La Legislatura porteña aprobó una suba del Presupuesto 2026 y dio luz verde a la adhesión al RIGI nacional junto a un régimen local para medianas inversiones. Desde el peronismo cuestionaron el aumento del gasto, el impacto fiscal de los beneficios y la falta de medidas para comercios e industrias porteñas.
La Legislatura de la Ciudad de Buenos Aires aprobó este jueves la ampliación del Presupuesto 2026 impulsada por el jefe de Gobierno, Jorge Macri, en una sesión que también incluyó la adhesión al Régimen de Incentivo para Grandes Inversiones (RIGI) y la creación de un esquema local para inversiones medianas, denominado RIMI.
El oficialismo defendió la actualización presupuestaria por el salto inflacionario que atravesó la economía durante los primeros meses del año. El Presupuesto original, sancionado a fines de 2025, proyectó una inflación anual de 10,1%. Sin embargo, los datos oficiales de la Ciudad mostraron una suba de precios acumulada de 11,6% hasta abril y una proyección anual cercana al 29%.

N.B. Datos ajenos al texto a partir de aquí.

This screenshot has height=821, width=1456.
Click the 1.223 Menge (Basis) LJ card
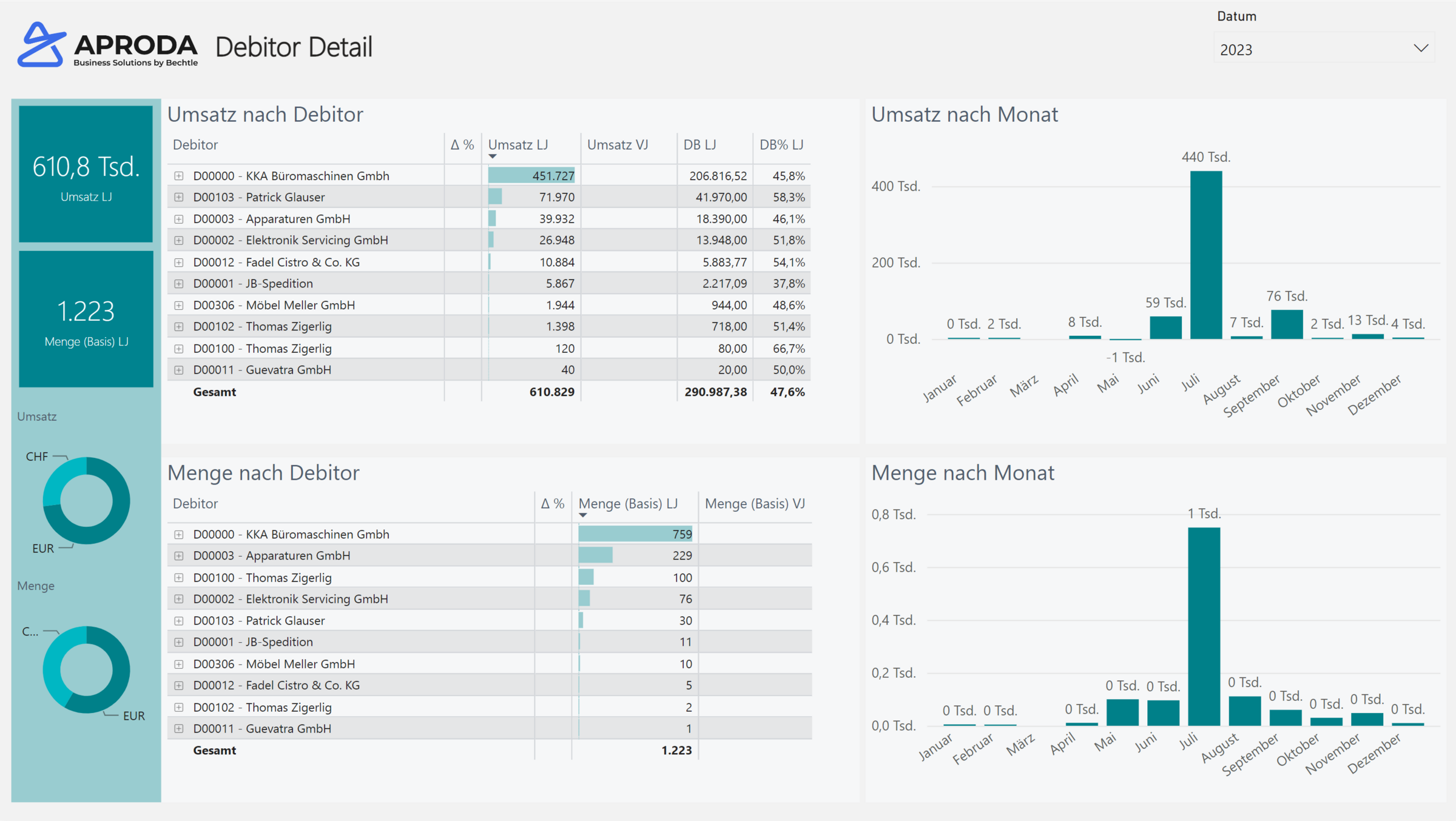tap(85, 318)
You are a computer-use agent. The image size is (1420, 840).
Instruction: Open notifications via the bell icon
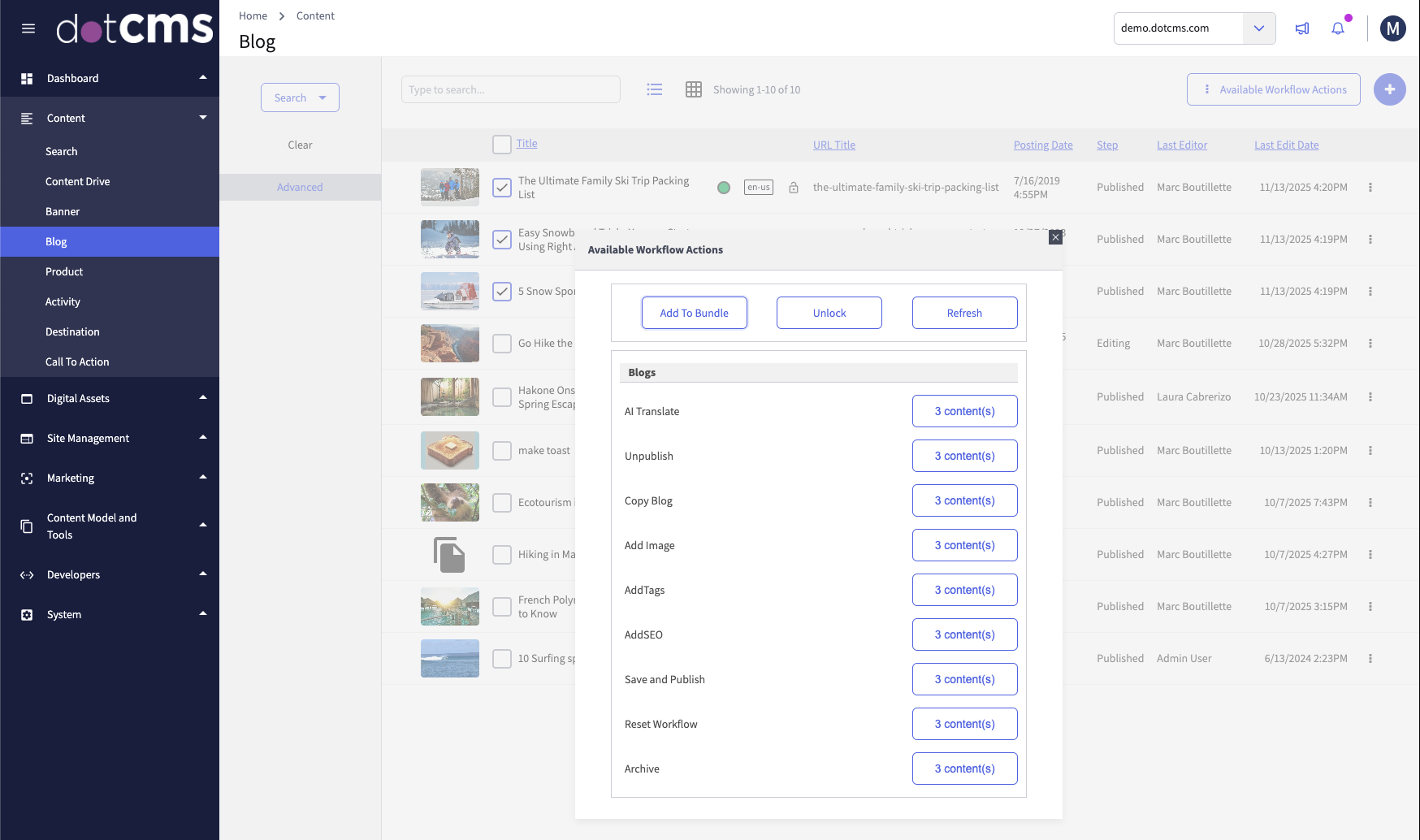pyautogui.click(x=1337, y=28)
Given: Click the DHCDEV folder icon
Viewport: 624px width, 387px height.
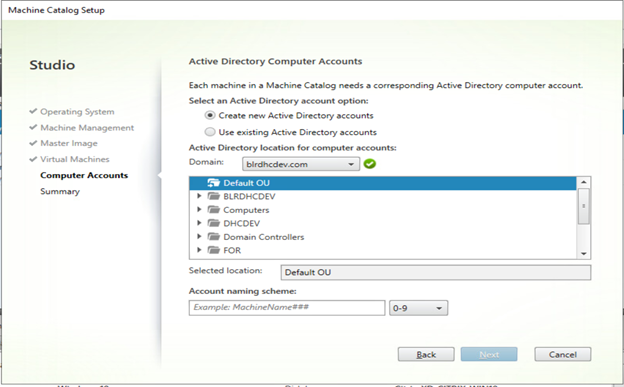Looking at the screenshot, I should 214,223.
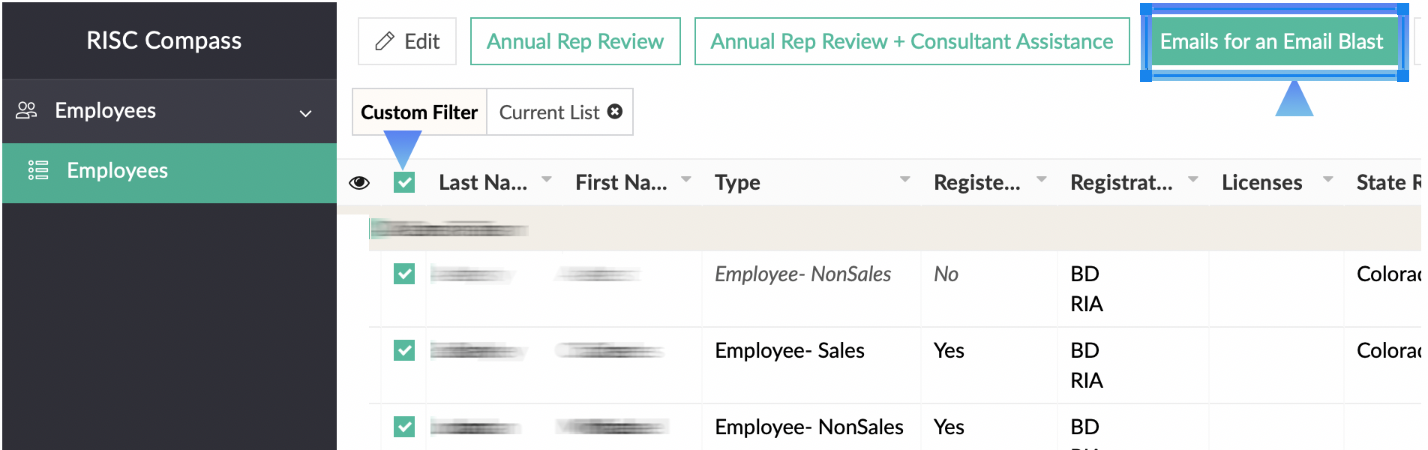This screenshot has height=450, width=1428.
Task: Open the First Name column dropdown arrow
Action: (x=686, y=180)
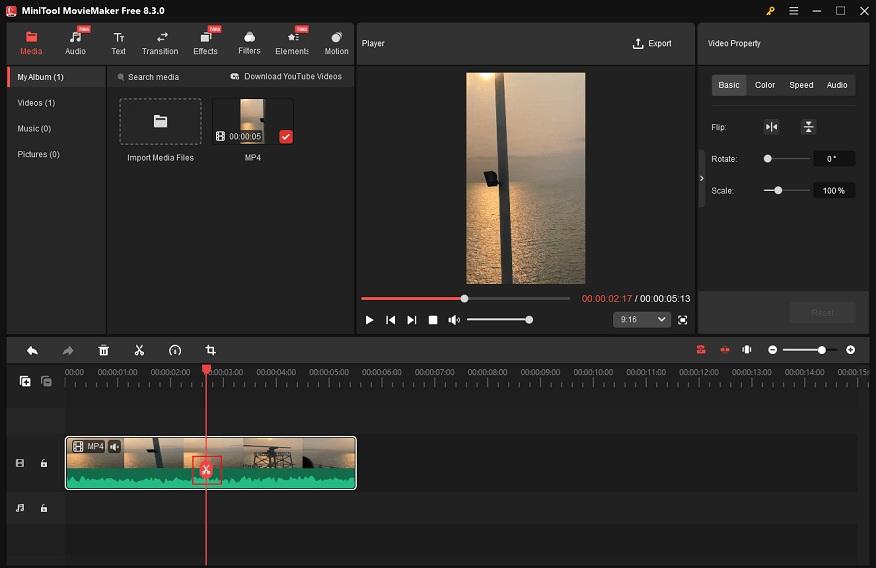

Con ese argumento, el PRO avanzó con una ampliación de partidas para afrontar gastos en salarios, servicios públicos, asistencia social, transporte, salud, educación, seguridad y obra pública. También habilitó mayores márgenes para la emisión de Letras del Tesoro.
La principal fuente de financiamiento surgirá de un incremento en la recaudación tributaria. La actualización alcanzó impuestos como Ingresos Brutos, Sellos, patentes e inmobiliario. Además, el proyecto incorporó recursos provenientes de planes de pago y moratorias vigentes.
Desde la oposición cuestionaron tanto el aumento del gasto como el rumbo económico de la gestión porteña. La presidenta del bloque Fuerza por Buenos Aires, Claudia Neira, afirmó que “la ampliación presupuestaria aprobada era inevitable: la inflación que el Ejecutivo proyectó para todo el año 2026 se alcanzó en apenas cuatro meses”.
La legisladora también apuntó contra la relación política entre Jorge Macri y el Gobierno nacional. “Sin embargo, es incoherente con el gobierno nacional al que han subordinado a nuestra Ciudad: mientras Milei recorta $2,5 billones del presupuesto nacional, Macri lo aumenta un 46%”, sostuvo.
En la misma línea, advirtió sobre la situación de las cuentas porteñas. “Y lo hace en el peor momento posible, con una triple caída de ingresos —Ingresos Brutos, coparticipación federal y las transferencias por seguridad que Caputo directamente no envía— todas producto de la crisis económica”, señaló.
La sesión también dejó aprobado el ingreso de la Ciudad al RIGI nacional, el esquema creado por Javier Milei dentro de la Ley Bases para captar inversiones de gran escala. La adhesión recibió respaldo de La Libertad Avanza y del PRO.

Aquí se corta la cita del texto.